This came a day earlier than I was expecting so here we go...
DVD Review: Midnight Movies: From The Margin To The Mainstream (Stuart Samuels, 2005, USA).
I was going to see this at the Watershed last week as a precursor to El Topo. Then I found out that it was pretty much day-and-date with the DVD release. Which one to go for A tenner for the bus fare and cinema ticket or 15 quid to own it? Think I'll buy it thanks!
The midnight movies movement was something born out of a cultural shift in American life in the late 1960's. The hippy movement was dying out and the death's of JFK and Martin Luther King combined with the start of the Vietnam conflict was leading to a large series of riots between the authorities and the liberal sections of society. Midnight movies represented this counter-culture, the films that became synomonous with the feeling of the time amongst the marginalised sections of society. The most famous of these films are the one's featured on this film, El Topo, Night Of The Living Dead, Pink Flamingoes, Reefer Madness, The Harder They Come, The Rocky Horror Picture Show and Eraserhead.

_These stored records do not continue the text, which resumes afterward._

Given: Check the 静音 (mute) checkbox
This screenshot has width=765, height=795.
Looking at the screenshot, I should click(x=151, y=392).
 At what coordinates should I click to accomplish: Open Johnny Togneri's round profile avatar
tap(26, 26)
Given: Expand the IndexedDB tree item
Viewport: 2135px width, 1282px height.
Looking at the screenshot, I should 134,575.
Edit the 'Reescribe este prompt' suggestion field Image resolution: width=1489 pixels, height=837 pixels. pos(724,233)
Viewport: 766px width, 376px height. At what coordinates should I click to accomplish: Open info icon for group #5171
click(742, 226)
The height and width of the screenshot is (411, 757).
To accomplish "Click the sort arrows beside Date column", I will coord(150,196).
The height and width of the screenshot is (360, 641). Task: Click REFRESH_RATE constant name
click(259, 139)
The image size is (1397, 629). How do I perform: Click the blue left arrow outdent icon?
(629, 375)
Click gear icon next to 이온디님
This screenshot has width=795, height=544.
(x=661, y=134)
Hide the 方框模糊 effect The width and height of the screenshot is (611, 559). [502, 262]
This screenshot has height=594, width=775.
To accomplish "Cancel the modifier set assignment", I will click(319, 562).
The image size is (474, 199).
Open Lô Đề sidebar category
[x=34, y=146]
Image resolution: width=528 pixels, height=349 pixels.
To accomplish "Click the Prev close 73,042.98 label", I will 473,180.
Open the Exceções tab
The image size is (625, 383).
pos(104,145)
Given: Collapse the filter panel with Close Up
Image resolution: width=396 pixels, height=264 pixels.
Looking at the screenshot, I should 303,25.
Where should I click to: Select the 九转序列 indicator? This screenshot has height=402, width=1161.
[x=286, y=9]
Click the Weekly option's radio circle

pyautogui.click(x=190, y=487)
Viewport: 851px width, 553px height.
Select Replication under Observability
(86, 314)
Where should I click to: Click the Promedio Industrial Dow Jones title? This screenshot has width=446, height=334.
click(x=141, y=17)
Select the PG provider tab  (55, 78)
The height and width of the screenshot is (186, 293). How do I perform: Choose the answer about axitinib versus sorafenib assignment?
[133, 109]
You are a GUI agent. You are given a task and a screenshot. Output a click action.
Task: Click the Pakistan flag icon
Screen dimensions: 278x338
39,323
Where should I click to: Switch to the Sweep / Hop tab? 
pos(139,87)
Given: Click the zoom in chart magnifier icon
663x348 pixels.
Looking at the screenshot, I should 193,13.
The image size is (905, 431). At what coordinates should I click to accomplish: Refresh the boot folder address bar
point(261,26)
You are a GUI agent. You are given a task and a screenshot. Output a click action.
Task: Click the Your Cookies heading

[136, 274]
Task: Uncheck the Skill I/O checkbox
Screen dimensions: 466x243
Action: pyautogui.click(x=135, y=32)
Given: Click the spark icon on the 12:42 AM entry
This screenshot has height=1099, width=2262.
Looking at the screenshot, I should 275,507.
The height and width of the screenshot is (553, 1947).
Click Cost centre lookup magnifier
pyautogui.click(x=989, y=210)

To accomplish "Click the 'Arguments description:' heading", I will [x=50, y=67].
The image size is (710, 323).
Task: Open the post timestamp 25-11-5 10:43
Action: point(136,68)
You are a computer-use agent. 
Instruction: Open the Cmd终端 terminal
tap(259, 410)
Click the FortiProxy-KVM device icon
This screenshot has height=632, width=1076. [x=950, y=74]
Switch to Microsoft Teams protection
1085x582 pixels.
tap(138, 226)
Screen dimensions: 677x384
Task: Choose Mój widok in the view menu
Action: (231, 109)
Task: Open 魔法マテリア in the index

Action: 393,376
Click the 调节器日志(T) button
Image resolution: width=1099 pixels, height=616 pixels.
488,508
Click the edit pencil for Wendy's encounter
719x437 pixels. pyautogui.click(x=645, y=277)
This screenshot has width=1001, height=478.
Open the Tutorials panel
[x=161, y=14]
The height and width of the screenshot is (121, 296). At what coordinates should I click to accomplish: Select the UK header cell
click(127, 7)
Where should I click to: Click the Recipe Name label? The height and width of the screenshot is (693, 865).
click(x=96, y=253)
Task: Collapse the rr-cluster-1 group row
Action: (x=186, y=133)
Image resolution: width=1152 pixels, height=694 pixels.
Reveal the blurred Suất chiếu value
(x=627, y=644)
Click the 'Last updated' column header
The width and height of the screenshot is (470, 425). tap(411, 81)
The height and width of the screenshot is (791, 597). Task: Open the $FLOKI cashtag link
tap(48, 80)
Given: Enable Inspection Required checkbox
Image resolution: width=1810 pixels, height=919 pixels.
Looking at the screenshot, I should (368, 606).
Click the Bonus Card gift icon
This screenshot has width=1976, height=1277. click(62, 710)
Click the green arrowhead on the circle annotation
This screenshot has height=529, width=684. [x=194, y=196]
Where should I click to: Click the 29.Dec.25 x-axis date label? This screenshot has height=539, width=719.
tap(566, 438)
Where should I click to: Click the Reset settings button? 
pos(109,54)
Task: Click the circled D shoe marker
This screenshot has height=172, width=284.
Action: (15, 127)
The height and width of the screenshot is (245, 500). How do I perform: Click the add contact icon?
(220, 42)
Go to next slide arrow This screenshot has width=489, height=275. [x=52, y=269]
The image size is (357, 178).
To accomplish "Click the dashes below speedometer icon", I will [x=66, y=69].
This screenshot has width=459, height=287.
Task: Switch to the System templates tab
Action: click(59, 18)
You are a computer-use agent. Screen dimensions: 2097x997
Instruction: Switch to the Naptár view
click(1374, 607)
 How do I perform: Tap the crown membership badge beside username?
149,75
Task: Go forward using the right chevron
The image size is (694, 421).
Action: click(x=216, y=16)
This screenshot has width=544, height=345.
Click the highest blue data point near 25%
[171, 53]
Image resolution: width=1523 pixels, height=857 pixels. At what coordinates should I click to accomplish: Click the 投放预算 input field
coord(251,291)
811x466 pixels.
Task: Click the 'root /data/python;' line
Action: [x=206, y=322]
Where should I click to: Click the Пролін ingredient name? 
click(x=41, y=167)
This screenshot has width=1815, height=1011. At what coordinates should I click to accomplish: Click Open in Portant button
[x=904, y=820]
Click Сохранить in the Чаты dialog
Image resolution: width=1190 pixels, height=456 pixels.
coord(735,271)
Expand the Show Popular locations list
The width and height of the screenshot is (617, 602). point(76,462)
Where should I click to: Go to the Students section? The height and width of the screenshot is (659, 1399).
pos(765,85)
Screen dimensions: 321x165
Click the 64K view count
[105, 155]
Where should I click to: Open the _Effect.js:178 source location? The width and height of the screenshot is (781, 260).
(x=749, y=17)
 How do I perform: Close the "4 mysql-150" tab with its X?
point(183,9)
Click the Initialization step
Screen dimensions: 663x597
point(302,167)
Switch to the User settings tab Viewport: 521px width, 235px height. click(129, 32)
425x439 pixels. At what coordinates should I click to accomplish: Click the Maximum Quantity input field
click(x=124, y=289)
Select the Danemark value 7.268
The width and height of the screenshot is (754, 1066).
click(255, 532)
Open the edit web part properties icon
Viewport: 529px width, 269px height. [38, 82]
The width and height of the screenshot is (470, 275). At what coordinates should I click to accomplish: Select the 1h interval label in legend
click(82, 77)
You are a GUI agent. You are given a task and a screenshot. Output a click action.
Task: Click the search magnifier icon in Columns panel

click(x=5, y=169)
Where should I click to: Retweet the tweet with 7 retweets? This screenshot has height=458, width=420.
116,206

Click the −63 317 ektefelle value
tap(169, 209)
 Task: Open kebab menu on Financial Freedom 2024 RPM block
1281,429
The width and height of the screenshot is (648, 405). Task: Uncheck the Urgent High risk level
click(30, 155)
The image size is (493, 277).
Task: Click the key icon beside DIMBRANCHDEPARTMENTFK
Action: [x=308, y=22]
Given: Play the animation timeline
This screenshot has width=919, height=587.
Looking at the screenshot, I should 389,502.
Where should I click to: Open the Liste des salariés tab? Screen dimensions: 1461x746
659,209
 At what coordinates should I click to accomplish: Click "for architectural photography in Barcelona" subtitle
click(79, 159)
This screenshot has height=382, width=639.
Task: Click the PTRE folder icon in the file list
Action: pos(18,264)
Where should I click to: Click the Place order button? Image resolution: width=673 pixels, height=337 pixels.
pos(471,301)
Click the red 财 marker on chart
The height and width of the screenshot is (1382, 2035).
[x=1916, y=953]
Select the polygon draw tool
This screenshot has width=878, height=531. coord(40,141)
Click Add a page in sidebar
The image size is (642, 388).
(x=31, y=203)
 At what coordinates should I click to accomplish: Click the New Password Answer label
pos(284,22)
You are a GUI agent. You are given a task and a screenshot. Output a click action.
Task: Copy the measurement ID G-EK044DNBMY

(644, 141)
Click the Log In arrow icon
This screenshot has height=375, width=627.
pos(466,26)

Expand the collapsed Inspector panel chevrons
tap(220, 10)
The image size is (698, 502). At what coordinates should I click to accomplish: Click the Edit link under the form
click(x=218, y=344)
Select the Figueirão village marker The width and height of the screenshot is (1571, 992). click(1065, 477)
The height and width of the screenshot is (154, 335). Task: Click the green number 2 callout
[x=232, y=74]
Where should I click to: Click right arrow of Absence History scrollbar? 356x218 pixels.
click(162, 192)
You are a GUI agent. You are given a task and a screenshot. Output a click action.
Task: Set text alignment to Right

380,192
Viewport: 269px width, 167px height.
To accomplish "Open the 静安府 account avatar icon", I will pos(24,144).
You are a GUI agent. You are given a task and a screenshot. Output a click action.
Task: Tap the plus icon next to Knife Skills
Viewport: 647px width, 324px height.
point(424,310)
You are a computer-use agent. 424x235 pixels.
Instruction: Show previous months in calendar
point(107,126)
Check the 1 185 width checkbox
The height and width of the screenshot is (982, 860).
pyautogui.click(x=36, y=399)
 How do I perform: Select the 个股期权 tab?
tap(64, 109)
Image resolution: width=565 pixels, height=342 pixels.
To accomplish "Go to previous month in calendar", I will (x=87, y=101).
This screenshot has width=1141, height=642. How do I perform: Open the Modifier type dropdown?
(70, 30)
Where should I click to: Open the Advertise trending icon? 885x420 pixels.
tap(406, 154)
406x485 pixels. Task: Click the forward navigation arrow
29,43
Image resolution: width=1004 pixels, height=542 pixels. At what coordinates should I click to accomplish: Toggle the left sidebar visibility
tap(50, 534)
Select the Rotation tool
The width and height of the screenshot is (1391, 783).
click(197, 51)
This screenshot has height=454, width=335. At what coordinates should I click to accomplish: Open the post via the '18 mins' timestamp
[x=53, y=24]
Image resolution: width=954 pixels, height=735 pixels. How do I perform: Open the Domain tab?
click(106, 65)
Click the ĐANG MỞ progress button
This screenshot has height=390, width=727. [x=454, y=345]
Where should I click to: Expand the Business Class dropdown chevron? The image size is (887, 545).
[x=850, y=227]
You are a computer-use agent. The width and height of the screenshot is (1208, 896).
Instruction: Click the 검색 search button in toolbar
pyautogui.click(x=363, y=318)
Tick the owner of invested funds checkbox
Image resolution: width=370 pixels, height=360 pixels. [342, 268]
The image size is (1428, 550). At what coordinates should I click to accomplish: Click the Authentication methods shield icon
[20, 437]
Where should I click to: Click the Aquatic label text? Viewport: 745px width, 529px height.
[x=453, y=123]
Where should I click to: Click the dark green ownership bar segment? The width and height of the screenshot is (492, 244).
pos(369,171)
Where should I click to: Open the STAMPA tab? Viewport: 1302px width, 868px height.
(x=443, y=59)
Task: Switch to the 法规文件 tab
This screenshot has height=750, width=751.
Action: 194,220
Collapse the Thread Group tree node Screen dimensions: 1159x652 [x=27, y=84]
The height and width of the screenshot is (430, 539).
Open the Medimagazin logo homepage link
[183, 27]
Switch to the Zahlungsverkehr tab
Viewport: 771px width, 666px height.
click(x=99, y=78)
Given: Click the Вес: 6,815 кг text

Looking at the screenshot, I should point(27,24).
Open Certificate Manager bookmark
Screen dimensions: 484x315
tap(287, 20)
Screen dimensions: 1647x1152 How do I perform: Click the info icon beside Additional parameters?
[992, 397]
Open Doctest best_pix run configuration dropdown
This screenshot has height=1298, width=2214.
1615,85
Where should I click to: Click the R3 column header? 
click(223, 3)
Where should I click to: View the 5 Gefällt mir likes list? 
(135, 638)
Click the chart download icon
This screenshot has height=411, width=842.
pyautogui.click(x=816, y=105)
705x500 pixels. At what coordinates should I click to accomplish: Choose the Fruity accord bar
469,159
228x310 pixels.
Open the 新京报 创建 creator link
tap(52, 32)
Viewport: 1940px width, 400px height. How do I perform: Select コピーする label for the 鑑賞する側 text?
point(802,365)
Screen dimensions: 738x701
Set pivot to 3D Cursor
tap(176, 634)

The Midnight Movies phenomena is an odd one to be sure. No matter how much they try within the documentary, the films examined have very little links between them. Many have common threads, that the films seem to be best enjoyed when under the influence of some sort of substance. I can confess that The Rocky Horror Picture Show is much better when enjoyed under the haziness of weed. However, this thread and the one they try to establish most when it comes to the prople who viewed these films cannot be used for, at the very least, Night Of The Living Dead or Eraserhead. Eraserhead in particular is something that I feel you have to have a clear mind just to tolerate, I cannot imagine how terrifying it could be if you were not fully mentally awake. Eraserhead is the one that signals the end of the movement and is the most strikingly different; the audiences were smaller and it was not a particpatory event and through this, its addition is somewhat puzzling. I would go so far to say that its inclusion is simply to give the documentary more credibility and with the prescence of David Lynch in the piece, I am sure it gained more viewers for this alone.
It may sound like I did not enjoy this documentary based on what I have said. That is not the case. The odd inclusion of Eraserhead aside, the content is both interesting and illuminating and strikes a very comfortable balance between information on the films themselves and their effects on the people showing them. These films provided what many felt was a refuge, a place where they could come together and experience something that cannot be possible in life. The interviewees they got for this is also impressive. The directors of all the films featured, Reefer Madness aside, are all present and correct as are the operators of the two foremost Midnight Movie cinemas, the Elgin and the Orson Welles. I say foremost, but I don't really know. And here we come to my second problem with the documentary. I cannot truly say I know that the films featured and the people interviewed are those that were truly the forerunners and the filmmakers who made this whole thing happen. Could it not be that they were just the people they could get? The film does not provide a lot of basis on which to belive that the films were such crossover hits as we are led to believe at the start of the piece. The sub-title "From The Margin To The Mainstream" is painfully misleading. El Topo, The Harder They Come (which I had not even heard of before watching this) and Eraserhead cannot ever be considered something the mainstream will recieve. That is the true flaw with the piece, it never gets to the heart of what the film is obstensibly about.
It's a short review, but I think I can't review too much when as a documentary, its job is to tell you things. I shouldn't tell them. What I will say is that it is well worth a watch but its not as illuminating as you may expect.
Video & Audio: It's a documentary so standard stuff. Good quality video with the interviews, varying quality with the clips.
Extras: You get 2 Midnight Movies in the package, Night Of The Living Dead and Reefer Madness. Both are here purely because they have no copyright, are public domain and if I wanted, I could show both on this website with no comeback. NOTLD is a classic movie and is as chilling and creepy tody as then, Reefer Madness I have not seen, but apparently its very funny.
Have not watched the other features, may do in the future.
Well worth watching if on TV, I will watch it again but I am a full blown geek.
Was my first day off in a while today, and quite crappy outside so I have been catching up on some movies. As well as this, I managed to watch John Carpenter's Assault On Precinct 13 for the first time and thoroughly enjoyed it. The child killing was shocking in its coldness and seemed to be an oddly explotative moment but that aside, a lean, mean, little number. I also watched Robert Wise's The Haunting, which really was as creepy as its reputation made out. Old-school frights and some crazy overacting and well worth a watch. Also watched the last third of The Pervert's Guide To Cinema, a very academic but visually arresting look at how our desires and fears are manifested on screen, something which I found engaging and a look at how Film Studies can be represented visually.
I'll be back probably tomorrow with a look at the apparently insane French black comedy Satan starring Vincent Cassell, star of such great works as La Haine, Le Appartment, and Doberman... and stinkers such as The Matrix Reloaded/Revolutions and Ocean's 12. Notice the difference between the great ones and the stinkers?